Everything from the line containing "for JDBC URL" through the line containing "You are a computer-use agent. Image resolution: width=604" should be repeated exactly, and nothing else from the data.

**Available data**
▼▼▼

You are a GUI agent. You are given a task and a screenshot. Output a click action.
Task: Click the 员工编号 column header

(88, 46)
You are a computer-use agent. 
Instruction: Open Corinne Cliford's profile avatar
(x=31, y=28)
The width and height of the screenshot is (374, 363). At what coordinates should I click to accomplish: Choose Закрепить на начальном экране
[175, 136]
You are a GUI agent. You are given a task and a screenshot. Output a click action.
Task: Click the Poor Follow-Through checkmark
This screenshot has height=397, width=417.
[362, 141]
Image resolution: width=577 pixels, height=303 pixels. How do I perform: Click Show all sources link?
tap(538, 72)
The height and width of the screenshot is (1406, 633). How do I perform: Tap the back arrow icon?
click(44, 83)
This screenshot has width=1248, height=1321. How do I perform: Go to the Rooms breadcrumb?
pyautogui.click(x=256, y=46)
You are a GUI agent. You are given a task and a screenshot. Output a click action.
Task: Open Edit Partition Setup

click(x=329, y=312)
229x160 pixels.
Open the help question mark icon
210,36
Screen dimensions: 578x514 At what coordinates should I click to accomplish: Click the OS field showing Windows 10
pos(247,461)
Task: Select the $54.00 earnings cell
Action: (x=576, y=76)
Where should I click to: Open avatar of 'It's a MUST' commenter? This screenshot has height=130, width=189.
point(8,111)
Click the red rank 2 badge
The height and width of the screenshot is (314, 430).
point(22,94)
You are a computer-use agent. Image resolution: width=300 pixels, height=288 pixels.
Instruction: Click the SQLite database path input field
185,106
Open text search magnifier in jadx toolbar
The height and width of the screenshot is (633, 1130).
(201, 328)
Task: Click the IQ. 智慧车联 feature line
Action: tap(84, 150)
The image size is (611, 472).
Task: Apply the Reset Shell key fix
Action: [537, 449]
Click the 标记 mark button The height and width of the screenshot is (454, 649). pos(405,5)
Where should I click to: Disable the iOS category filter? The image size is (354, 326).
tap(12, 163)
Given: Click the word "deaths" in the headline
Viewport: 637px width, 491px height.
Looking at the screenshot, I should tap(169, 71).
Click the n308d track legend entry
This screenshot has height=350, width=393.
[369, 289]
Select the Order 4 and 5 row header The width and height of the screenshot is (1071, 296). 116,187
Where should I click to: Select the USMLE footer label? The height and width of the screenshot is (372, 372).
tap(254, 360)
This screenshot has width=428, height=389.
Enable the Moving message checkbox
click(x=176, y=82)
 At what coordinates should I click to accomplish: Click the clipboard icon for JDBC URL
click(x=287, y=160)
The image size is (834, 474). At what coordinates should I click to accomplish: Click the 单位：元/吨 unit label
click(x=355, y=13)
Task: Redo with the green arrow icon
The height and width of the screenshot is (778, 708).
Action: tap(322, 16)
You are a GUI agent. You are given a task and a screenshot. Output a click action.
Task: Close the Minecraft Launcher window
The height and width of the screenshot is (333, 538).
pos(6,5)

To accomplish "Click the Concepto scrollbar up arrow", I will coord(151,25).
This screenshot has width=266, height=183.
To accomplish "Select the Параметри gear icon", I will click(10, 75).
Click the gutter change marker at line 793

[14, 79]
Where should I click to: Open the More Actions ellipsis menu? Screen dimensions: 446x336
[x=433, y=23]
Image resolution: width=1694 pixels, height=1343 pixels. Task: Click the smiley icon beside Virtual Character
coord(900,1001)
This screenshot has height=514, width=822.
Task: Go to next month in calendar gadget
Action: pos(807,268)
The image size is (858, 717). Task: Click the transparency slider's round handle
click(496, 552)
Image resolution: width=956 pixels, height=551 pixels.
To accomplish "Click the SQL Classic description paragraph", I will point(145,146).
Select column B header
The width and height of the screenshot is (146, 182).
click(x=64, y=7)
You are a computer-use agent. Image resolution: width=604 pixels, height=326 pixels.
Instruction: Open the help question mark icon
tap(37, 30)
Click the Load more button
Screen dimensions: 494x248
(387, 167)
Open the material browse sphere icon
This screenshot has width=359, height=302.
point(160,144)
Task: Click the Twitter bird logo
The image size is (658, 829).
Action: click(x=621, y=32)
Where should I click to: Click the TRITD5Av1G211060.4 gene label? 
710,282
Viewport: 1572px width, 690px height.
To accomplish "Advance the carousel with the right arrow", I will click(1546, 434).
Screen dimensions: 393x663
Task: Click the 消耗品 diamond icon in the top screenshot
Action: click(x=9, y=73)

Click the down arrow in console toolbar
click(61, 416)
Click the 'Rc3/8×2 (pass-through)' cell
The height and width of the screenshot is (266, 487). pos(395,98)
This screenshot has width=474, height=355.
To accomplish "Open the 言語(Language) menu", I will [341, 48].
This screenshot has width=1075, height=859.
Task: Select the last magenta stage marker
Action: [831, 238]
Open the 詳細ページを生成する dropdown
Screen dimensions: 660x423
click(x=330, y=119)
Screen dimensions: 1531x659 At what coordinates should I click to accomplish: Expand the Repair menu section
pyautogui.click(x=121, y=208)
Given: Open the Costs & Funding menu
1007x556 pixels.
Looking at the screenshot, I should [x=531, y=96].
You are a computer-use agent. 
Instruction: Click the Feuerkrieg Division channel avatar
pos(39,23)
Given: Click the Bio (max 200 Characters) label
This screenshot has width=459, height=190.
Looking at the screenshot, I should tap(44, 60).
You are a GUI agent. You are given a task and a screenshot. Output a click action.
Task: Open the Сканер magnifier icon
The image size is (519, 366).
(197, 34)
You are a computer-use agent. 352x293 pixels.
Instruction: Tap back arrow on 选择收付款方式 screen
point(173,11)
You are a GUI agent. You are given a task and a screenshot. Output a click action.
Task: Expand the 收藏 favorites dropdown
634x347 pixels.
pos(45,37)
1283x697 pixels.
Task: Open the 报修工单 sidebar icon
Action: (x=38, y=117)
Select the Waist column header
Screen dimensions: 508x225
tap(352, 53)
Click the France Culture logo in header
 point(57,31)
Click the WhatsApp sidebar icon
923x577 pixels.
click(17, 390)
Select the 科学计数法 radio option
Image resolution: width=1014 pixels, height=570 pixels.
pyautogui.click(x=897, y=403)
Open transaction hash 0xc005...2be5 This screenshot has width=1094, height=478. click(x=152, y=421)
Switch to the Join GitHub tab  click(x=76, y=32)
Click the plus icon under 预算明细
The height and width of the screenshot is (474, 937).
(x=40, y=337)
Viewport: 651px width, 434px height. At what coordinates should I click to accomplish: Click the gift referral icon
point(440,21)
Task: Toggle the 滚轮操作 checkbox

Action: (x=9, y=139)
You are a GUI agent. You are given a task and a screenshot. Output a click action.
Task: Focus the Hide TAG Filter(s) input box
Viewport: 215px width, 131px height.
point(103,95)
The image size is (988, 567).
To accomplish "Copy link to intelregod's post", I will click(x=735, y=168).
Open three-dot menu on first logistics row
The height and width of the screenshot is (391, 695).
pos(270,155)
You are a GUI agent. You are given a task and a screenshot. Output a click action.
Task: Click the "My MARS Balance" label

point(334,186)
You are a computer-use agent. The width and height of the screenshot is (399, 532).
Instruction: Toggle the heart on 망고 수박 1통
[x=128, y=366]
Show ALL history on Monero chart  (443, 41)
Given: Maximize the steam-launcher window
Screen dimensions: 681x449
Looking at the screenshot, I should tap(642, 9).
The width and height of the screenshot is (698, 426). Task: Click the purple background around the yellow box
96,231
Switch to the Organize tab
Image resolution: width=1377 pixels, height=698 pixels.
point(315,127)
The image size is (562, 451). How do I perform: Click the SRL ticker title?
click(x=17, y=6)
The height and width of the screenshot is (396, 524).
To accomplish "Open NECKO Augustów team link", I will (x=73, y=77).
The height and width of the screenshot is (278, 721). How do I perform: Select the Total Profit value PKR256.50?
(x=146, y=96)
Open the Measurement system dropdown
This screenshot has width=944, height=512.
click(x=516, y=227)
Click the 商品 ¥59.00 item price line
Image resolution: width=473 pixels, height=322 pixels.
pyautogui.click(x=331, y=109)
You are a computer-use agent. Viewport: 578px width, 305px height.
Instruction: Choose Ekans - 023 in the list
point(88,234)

▲▲▲

**Task response**
 At what coordinates should I click to accomplish: Click the clipboard icon for JDBC URL
click(x=287, y=160)
The image size is (834, 474). At what coordinates should I click to accomplish: Click the 单位：元/吨 unit label
click(x=355, y=13)
Task: Redo with the green arrow icon
The height and width of the screenshot is (778, 708).
Action: tap(322, 16)
You are a GUI agent. You are given a task and a screenshot. Output a click action.
Task: Close the Minecraft Launcher window
The height and width of the screenshot is (333, 538).
pos(6,5)

To accomplish "Click the Concepto scrollbar up arrow", I will coord(151,25).
This screenshot has width=266, height=183.
To accomplish "Select the Параметри gear icon", I will click(10, 75).
Click the gutter change marker at line 793

[14, 79]
Where should I click to: Open the More Actions ellipsis menu? Screen dimensions: 446x336
[x=433, y=23]
Image resolution: width=1694 pixels, height=1343 pixels. Task: Click the smiley icon beside Virtual Character
coord(900,1001)
This screenshot has height=514, width=822.
Task: Go to next month in calendar gadget
Action: pos(807,268)
The image size is (858, 717). Task: Click the transparency slider's round handle
click(496, 552)
Image resolution: width=956 pixels, height=551 pixels.
To accomplish "Click the SQL Classic description paragraph", I will point(145,146).
Select column B header
The width and height of the screenshot is (146, 182).
click(x=64, y=7)
You are a computer-use agent. Image resolution: width=604 pixels, height=326 pixels.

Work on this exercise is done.